Dez associações ambientalistas, ecologistas, divulgaram um manifesto conjunto, pela defesa dos territórios classificados Reserva Agrícola Nacional (RAN) e Reserva Ecológica Nacional (REN). Dizem que os empreiteiros de construção civil, em conluio com políticos de autarquias, partidos políticos e o próprio Governo, têm planos para construir nessas áreas protegidas.
No manifesto, os ambientalistas elencam uma série de preocupações sobre alegadas intenções de subverter a lei que protege os territórios RAN e REN, nomeadamente “repudiam as tentativas lançadas na opinião pública de criar na população a falsa ideia de que a crise da habitação se deve à existência de instrumentos de ordenamento do território que imponham restrições à construção”.
A Associação Evoluir Oeiras é uma das signatárias do manifesto e a vereadora Carla Castelo (eleita em Oeiras) é uma das ativistas desse movimento de cidadãos. E foi a ela que perguntámos:
– Quais são os casos que mais vos ofendem de utilização dos solos da Reserva Agrícola Nacional para construção civil?

Não se trata de uma ofensa. A construção em solos de Reserva Agrícola Nacional (RAN) consiste na prática na destruição desses solos e é uma situação que consideramos grave e lesiva do interesse público, porque o solo é um recurso natural não renovável à nossa escala e um bem público escasso, essencial para a infiltração e armazenamento de água e para a produção de alimentos. Mesmo quando estamos perante solos em RAN que não estão a ser cultivados, e por isso não estão a produzir alimentos, eles são uma reserva para o futuro: de segurança alimentar, recarga de aquíferos, e retenção de chuvas intensas, muito importante em contexto de alterações climáticas como o que vivemos, em que temos de lidar com a escassez e também com o excesso de água.
– Quando falam em intenções do Governo de facilitar a edificação em RAN, o que há em concreto que vos está a pôr em alerta?
O que nos alertou foi em primeiro lugar um artigo do jornal Expresso, que noticiava que o Governo pretendia facilitar construção em solos rústicos e reserva agrícola. Essa notícia não foi desmentida pelo Governo, pelo que continuamos alerta e preocupados com essa possibilidade, detendo o partido do Governo maioria absoluta no Parlamento.
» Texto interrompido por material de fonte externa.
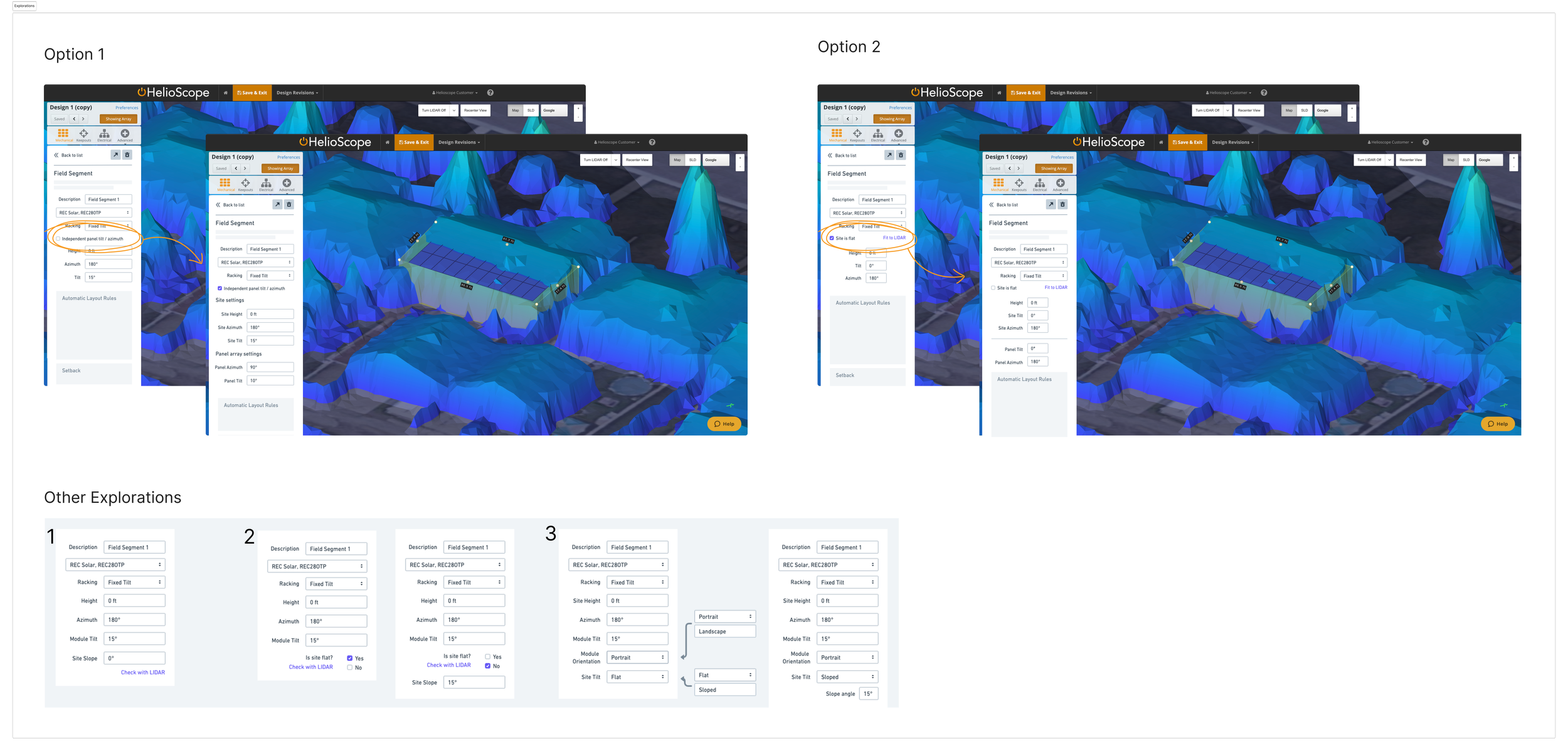Click the Explorations tab at top-left corner
The image size is (1568, 751).
pyautogui.click(x=24, y=6)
Autarquias e construção civil têm sido ingredientes para a corrupção, com bastante frequência. A notícia do Expresso que Carla Castelo refere, alude às pressões que têm sido feitas por proprietários de terrenos agrícolas e empresas ligadas ao setor imobiliário no sentido da lei ser alterada de modo a facilitar a reclassificação desses terrenos e permitir que se construa neles.
– As ligações entre as empresas de construção civil e as autarquias são frequentemente notícia, quase sempre por casos de corrupção sob investigação ou em julgamento. O que está a falhar, no âmbito deste combate contra a corrupção?
Um dos problemas reconhecidos é a lentidão e falta de meios da justiça. Mas também, no ordenamento do território, a existência de exceções que agravam a desigualdade e permitem que quem tem poder económico e/ou influência junto dos decisores políticos possa fazer o que o comum cidadão não pode, com as declarações de imprescindível interesse nacional, por exemplo.
Carla Castelo diz que a resposta à falta de habitação, nomeadamente habitação social, não está nos territórios RAN e REN, que devem ser preservados. Para os ambientalistas, o problema está na especulação com preços de rendas de casa e de venda de casas. É certo que existem dezenas de milhar de casas fechadas, sem uso nem utilidade, muitas delas servem apenas como ativos financeiros, sem qualquer tipo de função social.
– Os preços das rendas e das casas estão muito inflacionados, por razões que estão identificadas, nomeadamente os benefícios fiscais a reformados estrangeiros e a nómadas digitais, os vistos Gold, no fundo, uma procura crescente por parte de entidades e pessoas com elevado poder de compra, e não porque os instrumentos de ordenamento do território, como a Reserva Agrícola Nacional ou a Reserva Ecológica Nacional, não permitem a construção em determinadas zonas também em defesa das populações.
No manifesto e na petição correspondente, os ambientalistas dizem que os territórios RAN são “recursos valiosos”, “são um recurso não renovável” e que, assim, têm de ser preservados, até porque são uma ferramenta “para a segurança alimentar”, como quem diz que tijolo e cimento não servem para comer.